[Data shown Boundary: Start]

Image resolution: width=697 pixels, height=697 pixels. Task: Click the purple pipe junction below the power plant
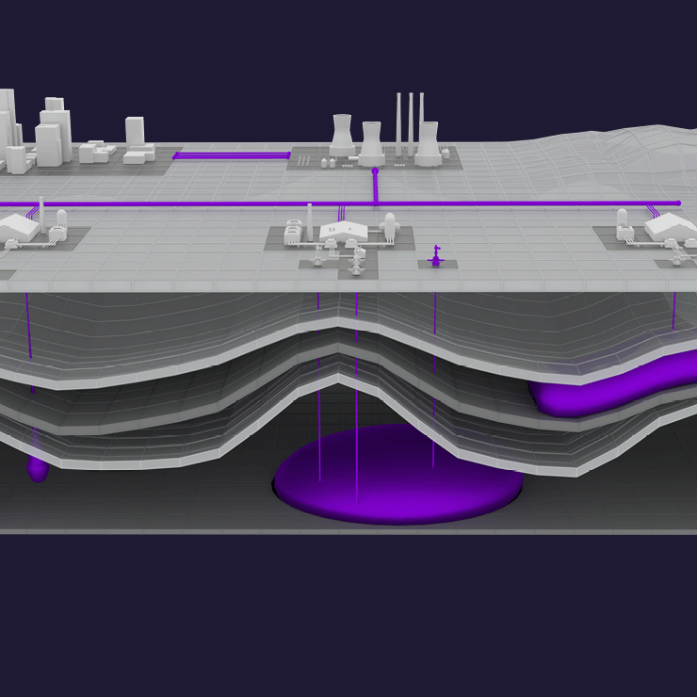click(375, 172)
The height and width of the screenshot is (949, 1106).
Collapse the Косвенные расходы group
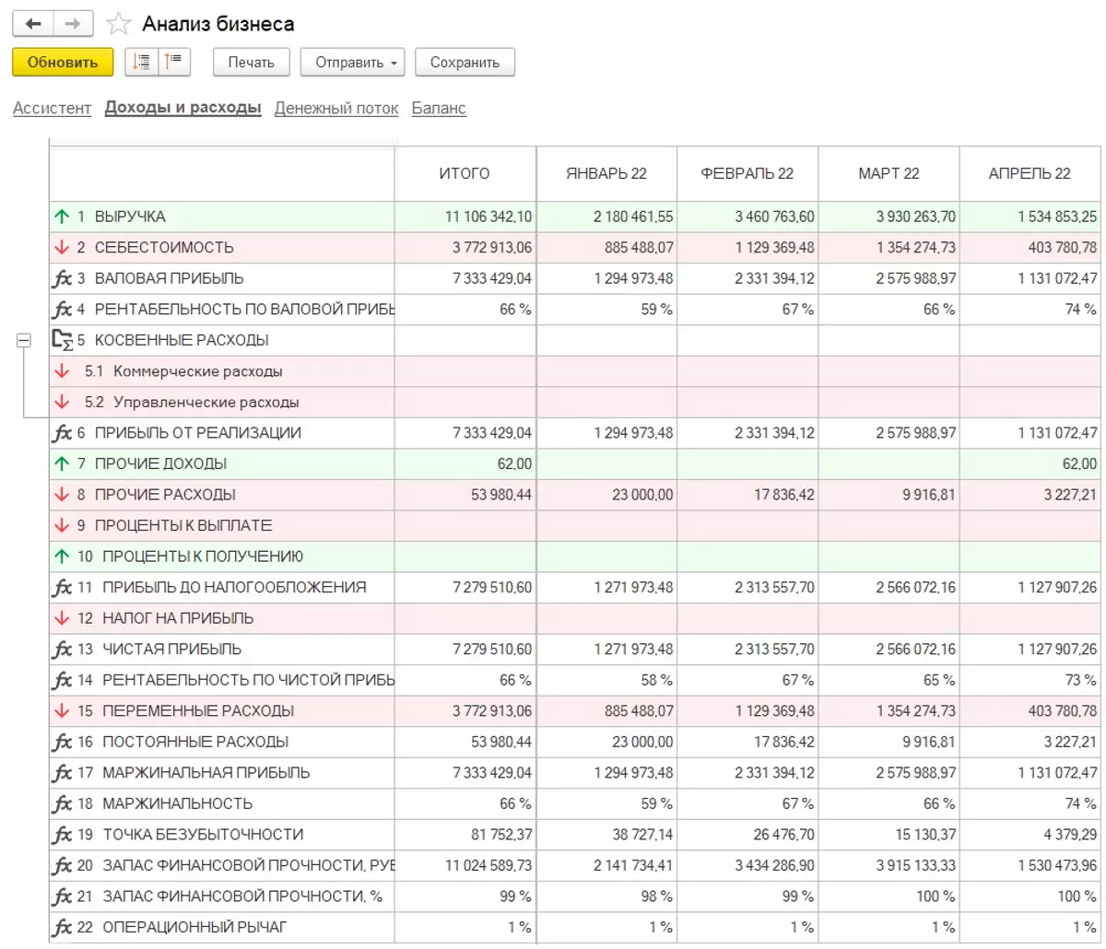(x=24, y=341)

[Data shown Boundary: End]

[Requirement] Return exactly the lines from the one with "The height and" through the last line of the entries above, both ends included. No pictures may appear in the copy.

[Task result]
The height and width of the screenshot is (949, 1106).
Collapse the Косвенные расходы group
(x=24, y=341)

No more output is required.